Known gaps: Feb 15 data not yet available at time of publication. Malinin observation window (2 days post-collapse) is shorter than Vonn observation window (14 days post-crash). Long-term persistence rates for Malinin will be updated in Wave 6 post-Olympics collection.
Scoring Methodology
Narrative Frame Scoring: Each response was classified by its dominant narrative frame relative to ground truth at the time of collection.

Factually Correct = Response reflects verified current state (e.g., "Malinin finished 8th" after Feb 13)
Pre-Event Frame = Response maintains narrative from before the contradicting event
Hallucination = Response presents unverified or false information as fact
Knowledge Cutoff = Response explicitly states inability to access current information

Edge case: On Feb 13 (free skate day), "Malinin is the favorite" was accurate in the morning before the event, and inaccurate after. We classified based on whether the response acknowledged the event was pending vs. reported a result.
Additional Notes
Hallucination identification: A response was classified as a hallucination only when it presented a specific, verifiable claim that was demonstrably false at the time of the query. "Malinin is a strong contender" from a knowledge-cutoff platform is a stale frame, not a hallucination. "Malinin won the gold medal" on Feb 13 morning is a hallucination. The event had not occurred.

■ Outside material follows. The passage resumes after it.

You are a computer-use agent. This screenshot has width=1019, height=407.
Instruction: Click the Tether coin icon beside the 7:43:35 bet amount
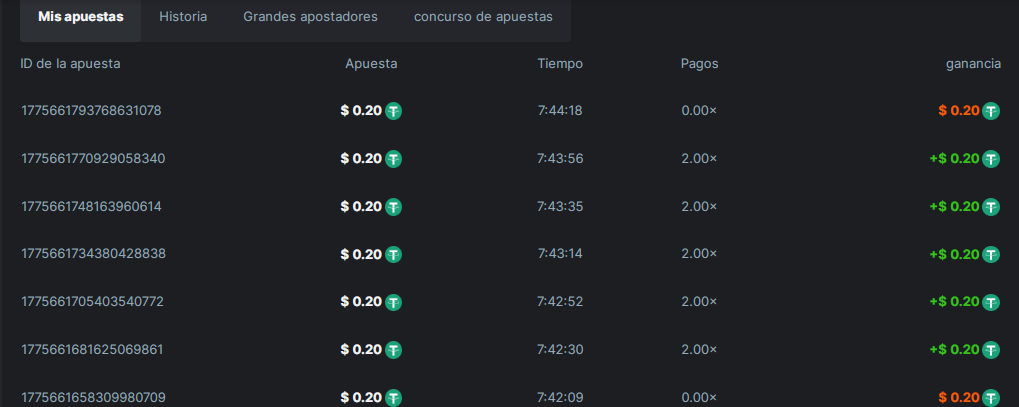click(394, 206)
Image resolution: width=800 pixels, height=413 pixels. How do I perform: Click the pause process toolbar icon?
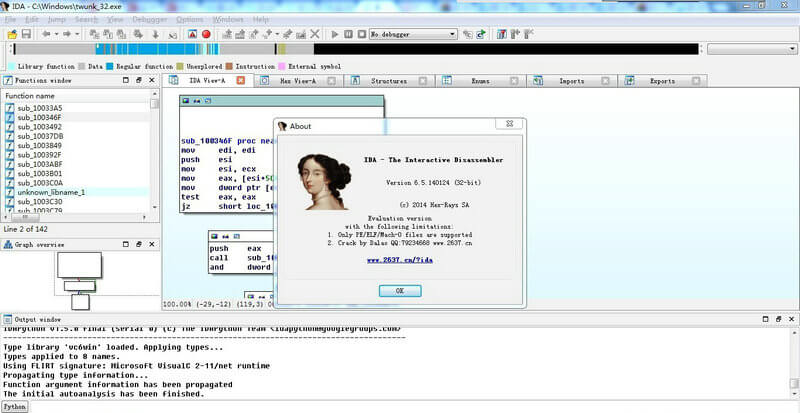pyautogui.click(x=346, y=34)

Meta AI score fabrication: Meta AI reported Malinin's final score as "194.63" with a total of "310.67." His actual free skate score was 156.33 with a total of 264.49. This was classified as a hallucination because it presents precise, false numbers that appear authoritative.

Collection method: All responses collected via Scrunch bulk prompt system. Identical prompts sent to all platforms within the same collection window. Response timestamps reflect collection time, not the exact moment of platform query.